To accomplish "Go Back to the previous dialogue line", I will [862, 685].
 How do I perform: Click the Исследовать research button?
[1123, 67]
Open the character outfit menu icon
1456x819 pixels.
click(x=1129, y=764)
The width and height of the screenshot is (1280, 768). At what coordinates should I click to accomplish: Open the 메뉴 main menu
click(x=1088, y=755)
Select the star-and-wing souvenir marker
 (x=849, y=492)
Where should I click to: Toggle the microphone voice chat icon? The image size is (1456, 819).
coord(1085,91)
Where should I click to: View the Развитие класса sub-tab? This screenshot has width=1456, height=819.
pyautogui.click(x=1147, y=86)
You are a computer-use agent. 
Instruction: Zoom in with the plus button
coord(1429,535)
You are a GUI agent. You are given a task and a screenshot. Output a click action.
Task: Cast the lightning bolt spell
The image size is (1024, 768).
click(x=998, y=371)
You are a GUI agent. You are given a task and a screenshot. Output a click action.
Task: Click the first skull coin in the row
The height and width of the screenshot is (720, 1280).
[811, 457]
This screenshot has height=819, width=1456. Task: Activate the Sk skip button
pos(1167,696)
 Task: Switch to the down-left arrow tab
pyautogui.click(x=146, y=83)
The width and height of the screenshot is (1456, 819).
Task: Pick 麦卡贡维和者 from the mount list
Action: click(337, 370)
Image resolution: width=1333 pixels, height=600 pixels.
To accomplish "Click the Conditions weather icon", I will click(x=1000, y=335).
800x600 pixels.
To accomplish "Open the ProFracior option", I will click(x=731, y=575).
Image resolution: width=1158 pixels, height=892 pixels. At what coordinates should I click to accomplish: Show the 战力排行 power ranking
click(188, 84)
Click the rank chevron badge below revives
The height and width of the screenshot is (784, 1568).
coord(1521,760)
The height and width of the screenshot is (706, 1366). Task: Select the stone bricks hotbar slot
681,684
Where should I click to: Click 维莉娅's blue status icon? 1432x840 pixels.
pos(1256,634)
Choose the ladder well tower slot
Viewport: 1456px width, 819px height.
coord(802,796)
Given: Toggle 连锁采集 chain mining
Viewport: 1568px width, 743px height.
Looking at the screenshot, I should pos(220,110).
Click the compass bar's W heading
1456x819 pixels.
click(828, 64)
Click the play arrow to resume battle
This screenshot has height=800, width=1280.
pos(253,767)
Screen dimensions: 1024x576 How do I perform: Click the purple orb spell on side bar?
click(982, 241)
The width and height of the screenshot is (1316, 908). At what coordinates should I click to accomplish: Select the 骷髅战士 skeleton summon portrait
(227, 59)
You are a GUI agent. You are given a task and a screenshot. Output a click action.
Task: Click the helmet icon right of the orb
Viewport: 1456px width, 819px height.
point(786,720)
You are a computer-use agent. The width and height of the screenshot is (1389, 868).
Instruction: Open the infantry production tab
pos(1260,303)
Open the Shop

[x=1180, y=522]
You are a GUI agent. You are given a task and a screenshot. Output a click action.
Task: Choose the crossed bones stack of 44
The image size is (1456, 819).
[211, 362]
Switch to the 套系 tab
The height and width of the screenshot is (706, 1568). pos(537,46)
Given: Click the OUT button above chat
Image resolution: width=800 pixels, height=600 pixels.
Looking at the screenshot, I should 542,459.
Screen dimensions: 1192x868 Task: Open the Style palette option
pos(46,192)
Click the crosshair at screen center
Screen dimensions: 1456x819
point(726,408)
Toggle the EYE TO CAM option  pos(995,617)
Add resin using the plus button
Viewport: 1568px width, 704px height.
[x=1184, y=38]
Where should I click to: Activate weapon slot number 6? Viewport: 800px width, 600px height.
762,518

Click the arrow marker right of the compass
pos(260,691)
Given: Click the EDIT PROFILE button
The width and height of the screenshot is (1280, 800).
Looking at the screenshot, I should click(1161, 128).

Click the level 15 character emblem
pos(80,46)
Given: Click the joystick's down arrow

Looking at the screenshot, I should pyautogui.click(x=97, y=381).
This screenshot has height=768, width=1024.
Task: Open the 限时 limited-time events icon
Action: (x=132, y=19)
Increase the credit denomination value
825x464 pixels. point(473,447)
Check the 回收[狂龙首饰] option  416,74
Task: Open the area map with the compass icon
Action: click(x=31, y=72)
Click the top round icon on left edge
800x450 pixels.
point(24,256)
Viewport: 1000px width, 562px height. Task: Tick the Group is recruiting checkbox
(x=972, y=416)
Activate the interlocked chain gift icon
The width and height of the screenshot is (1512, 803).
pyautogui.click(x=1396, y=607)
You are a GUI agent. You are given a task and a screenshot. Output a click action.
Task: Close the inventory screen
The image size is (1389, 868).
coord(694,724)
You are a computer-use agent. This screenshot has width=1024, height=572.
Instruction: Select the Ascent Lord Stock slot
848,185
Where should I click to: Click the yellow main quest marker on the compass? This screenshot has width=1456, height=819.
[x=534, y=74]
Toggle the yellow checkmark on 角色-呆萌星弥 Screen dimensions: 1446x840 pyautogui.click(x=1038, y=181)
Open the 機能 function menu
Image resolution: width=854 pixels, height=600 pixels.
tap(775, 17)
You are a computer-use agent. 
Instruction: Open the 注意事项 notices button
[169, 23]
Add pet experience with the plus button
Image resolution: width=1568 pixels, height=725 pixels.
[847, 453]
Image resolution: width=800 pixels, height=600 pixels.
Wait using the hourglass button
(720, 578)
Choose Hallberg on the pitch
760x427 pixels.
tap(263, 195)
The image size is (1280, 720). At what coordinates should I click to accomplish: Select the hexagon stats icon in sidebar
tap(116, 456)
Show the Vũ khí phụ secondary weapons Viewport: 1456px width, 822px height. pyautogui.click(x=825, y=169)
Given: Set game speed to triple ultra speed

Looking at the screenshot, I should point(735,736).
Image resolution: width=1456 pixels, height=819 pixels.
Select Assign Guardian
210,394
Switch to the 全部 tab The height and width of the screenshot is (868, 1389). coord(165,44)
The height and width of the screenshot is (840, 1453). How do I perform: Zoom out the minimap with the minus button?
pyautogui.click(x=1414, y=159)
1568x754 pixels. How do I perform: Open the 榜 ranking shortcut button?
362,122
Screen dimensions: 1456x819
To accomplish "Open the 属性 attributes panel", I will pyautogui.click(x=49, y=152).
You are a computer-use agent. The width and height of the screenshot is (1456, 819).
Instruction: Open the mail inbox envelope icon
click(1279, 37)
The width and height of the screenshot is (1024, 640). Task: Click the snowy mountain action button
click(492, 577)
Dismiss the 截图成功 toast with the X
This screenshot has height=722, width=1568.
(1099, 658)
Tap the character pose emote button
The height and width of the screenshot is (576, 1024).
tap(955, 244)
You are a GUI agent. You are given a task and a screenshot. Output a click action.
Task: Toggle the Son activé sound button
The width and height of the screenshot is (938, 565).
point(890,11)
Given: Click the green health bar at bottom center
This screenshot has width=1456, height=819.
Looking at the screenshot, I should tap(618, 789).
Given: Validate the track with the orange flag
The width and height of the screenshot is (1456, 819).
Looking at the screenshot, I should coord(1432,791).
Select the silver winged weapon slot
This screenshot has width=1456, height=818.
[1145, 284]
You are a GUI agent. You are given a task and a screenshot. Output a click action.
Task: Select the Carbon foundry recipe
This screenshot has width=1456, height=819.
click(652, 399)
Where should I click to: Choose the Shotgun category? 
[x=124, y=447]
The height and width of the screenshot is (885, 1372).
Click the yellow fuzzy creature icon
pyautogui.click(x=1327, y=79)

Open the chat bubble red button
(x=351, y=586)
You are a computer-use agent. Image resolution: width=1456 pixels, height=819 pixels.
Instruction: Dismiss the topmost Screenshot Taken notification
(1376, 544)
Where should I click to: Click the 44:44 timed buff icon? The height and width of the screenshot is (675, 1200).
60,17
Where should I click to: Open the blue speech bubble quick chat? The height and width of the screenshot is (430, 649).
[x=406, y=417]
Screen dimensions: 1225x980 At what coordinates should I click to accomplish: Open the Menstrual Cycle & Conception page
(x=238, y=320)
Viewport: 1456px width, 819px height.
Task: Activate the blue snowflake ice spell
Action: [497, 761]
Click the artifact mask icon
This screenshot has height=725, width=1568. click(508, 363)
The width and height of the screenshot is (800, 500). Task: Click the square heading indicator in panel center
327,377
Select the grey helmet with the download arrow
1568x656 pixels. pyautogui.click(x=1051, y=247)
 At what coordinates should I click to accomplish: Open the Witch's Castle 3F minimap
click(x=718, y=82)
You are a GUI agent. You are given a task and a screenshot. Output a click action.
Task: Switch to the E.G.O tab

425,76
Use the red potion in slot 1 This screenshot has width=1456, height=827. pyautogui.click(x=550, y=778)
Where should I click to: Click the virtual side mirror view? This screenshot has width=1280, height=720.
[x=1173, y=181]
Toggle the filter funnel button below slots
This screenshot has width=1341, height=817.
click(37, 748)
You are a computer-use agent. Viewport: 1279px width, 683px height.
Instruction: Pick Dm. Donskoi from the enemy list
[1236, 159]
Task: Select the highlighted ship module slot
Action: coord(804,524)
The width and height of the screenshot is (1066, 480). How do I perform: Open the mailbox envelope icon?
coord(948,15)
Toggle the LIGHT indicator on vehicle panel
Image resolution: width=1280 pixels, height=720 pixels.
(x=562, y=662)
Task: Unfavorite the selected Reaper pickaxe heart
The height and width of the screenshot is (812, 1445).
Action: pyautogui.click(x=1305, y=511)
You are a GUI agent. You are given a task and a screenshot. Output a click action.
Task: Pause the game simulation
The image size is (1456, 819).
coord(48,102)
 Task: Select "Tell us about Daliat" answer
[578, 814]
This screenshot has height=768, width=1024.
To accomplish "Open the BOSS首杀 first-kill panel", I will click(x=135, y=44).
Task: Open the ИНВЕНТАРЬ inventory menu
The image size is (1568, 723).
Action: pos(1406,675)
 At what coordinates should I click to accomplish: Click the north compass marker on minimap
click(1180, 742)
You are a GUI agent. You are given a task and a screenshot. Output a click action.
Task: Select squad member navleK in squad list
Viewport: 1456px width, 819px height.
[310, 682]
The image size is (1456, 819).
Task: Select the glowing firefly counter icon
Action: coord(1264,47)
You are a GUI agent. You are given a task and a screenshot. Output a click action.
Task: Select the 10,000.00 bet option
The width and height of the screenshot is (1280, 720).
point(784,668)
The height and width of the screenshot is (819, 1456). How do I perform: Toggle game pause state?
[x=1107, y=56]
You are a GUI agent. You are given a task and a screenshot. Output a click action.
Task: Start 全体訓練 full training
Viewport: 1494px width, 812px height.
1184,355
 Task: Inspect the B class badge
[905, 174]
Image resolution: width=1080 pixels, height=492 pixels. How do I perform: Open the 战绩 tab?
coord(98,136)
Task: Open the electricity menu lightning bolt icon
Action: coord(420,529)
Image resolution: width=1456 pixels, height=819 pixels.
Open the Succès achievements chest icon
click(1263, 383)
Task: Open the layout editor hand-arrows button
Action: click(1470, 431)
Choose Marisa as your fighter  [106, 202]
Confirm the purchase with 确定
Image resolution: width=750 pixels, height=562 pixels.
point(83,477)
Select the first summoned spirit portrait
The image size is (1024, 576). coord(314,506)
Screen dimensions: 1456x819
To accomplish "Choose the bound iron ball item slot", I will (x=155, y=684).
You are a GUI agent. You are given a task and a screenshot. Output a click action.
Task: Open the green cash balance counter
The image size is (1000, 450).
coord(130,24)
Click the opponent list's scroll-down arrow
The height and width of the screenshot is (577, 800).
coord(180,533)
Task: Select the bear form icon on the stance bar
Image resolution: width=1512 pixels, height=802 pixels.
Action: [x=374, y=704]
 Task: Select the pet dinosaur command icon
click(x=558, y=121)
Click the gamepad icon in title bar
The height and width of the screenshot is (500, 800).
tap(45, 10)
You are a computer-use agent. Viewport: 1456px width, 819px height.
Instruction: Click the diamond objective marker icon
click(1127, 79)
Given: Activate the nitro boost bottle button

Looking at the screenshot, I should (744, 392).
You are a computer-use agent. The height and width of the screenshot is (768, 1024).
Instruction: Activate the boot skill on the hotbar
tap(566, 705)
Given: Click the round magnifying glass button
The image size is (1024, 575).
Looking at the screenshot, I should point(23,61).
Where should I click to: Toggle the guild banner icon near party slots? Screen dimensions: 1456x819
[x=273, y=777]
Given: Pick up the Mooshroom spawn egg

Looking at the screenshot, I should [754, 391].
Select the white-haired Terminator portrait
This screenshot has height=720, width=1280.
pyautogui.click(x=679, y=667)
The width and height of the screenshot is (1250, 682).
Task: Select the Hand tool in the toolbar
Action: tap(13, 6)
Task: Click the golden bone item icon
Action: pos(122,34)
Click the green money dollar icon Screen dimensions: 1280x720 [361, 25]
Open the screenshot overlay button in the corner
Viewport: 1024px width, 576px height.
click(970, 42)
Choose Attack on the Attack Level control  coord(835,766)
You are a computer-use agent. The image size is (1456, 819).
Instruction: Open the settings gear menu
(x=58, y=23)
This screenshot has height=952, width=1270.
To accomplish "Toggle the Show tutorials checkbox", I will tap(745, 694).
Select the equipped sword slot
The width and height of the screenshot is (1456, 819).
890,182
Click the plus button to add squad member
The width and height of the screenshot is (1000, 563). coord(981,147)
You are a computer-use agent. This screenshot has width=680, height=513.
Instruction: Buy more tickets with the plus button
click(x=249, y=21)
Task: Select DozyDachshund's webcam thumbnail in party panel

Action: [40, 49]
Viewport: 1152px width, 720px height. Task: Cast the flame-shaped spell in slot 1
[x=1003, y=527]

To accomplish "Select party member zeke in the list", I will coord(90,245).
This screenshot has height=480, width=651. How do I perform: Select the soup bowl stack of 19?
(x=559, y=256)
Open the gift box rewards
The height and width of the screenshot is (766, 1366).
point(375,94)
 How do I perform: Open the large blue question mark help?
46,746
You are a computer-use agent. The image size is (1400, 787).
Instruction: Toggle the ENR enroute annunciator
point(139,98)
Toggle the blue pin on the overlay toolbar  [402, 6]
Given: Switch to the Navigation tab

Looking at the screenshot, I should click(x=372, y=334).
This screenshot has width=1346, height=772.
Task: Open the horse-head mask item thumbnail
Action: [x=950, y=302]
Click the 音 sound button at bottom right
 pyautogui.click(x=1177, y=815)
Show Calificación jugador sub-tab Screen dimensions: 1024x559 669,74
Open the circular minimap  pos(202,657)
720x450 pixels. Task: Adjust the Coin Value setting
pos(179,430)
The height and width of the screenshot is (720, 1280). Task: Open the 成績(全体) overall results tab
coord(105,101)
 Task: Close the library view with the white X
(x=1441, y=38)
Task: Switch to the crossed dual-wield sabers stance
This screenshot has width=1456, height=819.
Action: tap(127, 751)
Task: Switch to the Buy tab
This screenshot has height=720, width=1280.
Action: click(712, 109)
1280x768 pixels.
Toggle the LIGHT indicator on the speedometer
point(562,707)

========================================================================

** Challenge **
Report every line of the listing above that contains the word "counter", copying each line in full.

** Solution for this exercise **
Task: Select the glowing firefly counter icon
Task: Open the green cash balance counter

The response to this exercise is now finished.